Abstract:
Supervised learning requires the specification of a loss function to minimise.
While the theory of admissible losses from both a computational and statistical perspective is well-developed,
these offer a panoply of different choices.
In practice, this choice is typically made in an \emph{ad hoc} manner.
In hopes of making this procedure more principled,
the problem of \emph{learning the loss function} for a downstream task (e.g., classification) has garnered recent interest.
However, works in this area have been generally empirical in nature.
In this paper,
we revisit the {\sc SLIsotron} algorithm of Kakade et al. (2011) through a novel lens,
derive a generalisation based on Bregman divergences,
and show how it provides a principled procedure for learning the loss.
In detail,
we cast
{\sc SLIsotron}
as learning a loss from a family of composite square losses.

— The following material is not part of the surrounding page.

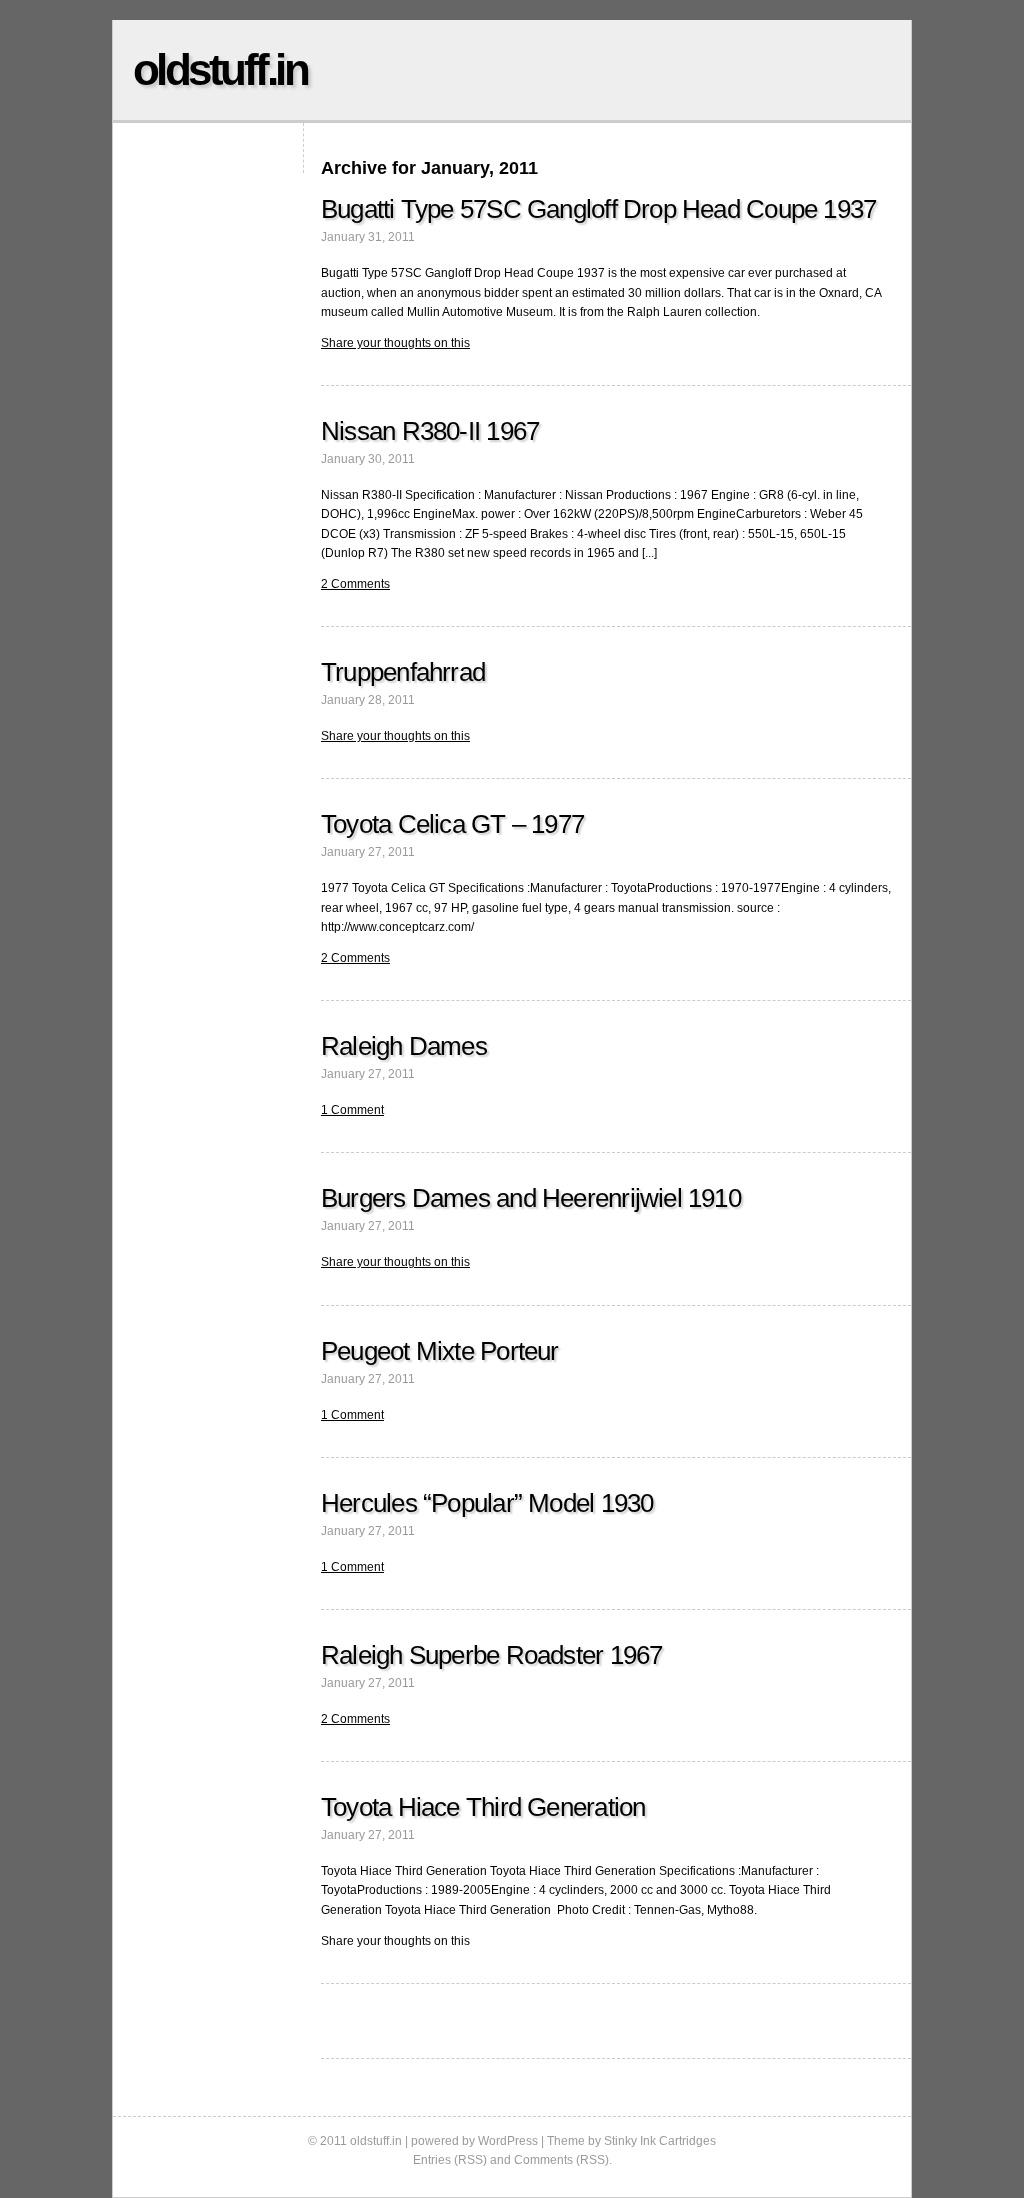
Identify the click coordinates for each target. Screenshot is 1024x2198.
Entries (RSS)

By interpreting this through the lens of \emph{proper losses},
we derive a generalisation of {\sc SLIsotron} based on Bregman divergences.
The resulting {\sc BregmanTron} algorithm
jointly learns the loss along with the classifier.
It comes equipped with a simple guarantee of convergence for the loss it learns, and its set of possible outputs comes with a guarantee of agnostic approximability of Bayes rule.
Experiments indicate that the {\sc BregmanTron} significantly outperforms the {\sc SLIsotron}, and that the loss it learns can be minimized by other algorithms for different tasks, thereby opening the interesting problem of \textit{loss transfer} between domains.